Pourquoi utiliserait-on un médicament destiné aux diabétiques pour traiter les patients atteints de Parkinson ? Parce qu’il aurait un effet bénéfique sur le cerveau.

L’exénatide, utilisé dans ce médicament, est une molécule qui active des récepteurs présents dans le foie, dans le but de produire de l’insuline dans le pancréas. Or, depuis peu, on a aussi découvert qu’elle agissait sur le fonctionnement de la dopamine dans le cerveau. Et le problème du Parkinson est la diminution de dopamine, qui fragilise les cellules nerveuses de manière progressive, mais irréversible.

Des chercheurs du Collège universitaire de Londres ont publié des résultats la semaine dernière dans The Lancet, sur les effets de cette molécule sur des patients atteints de Parkinson.
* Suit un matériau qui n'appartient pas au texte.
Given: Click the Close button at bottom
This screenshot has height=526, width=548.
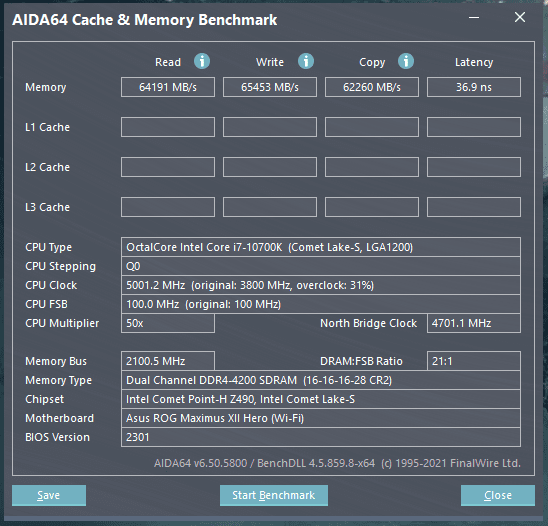Looking at the screenshot, I should [498, 495].
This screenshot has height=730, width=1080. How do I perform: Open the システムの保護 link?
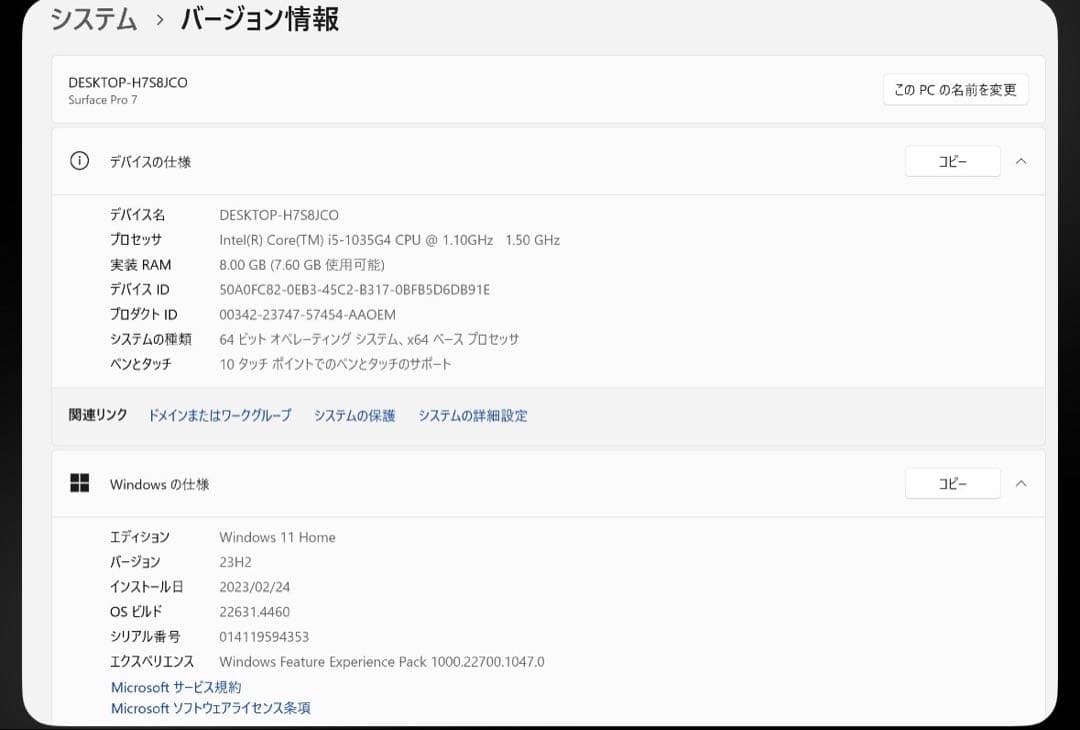click(354, 415)
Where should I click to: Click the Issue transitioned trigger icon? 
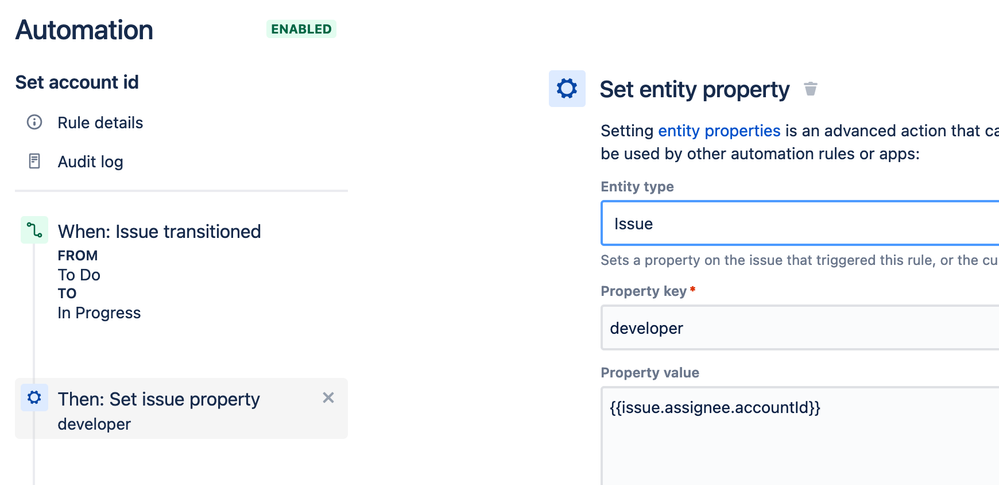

Trente personnes qui ont pris le médicament pendant 48 semaines ont vu la maladie diminuer en moyenne d’un point sur l’échelle utilisée de 132 points, alors que chez le groupe prenant un placebo, la maladie avait progressé de 3 points. Après un arrêt du traitement de 12 semaines, le bénéfice de l’exénatide se maintenait.

« On peut dire avec un niveau de certitude raisonnable que le médicament ralentit la maladie, avec seulement une petite quantité. » a confirmé le neuropharmacologue David Dexter au New Scientist. Plusieurs études devront toutefois être encore menées pour confirmer cet effet.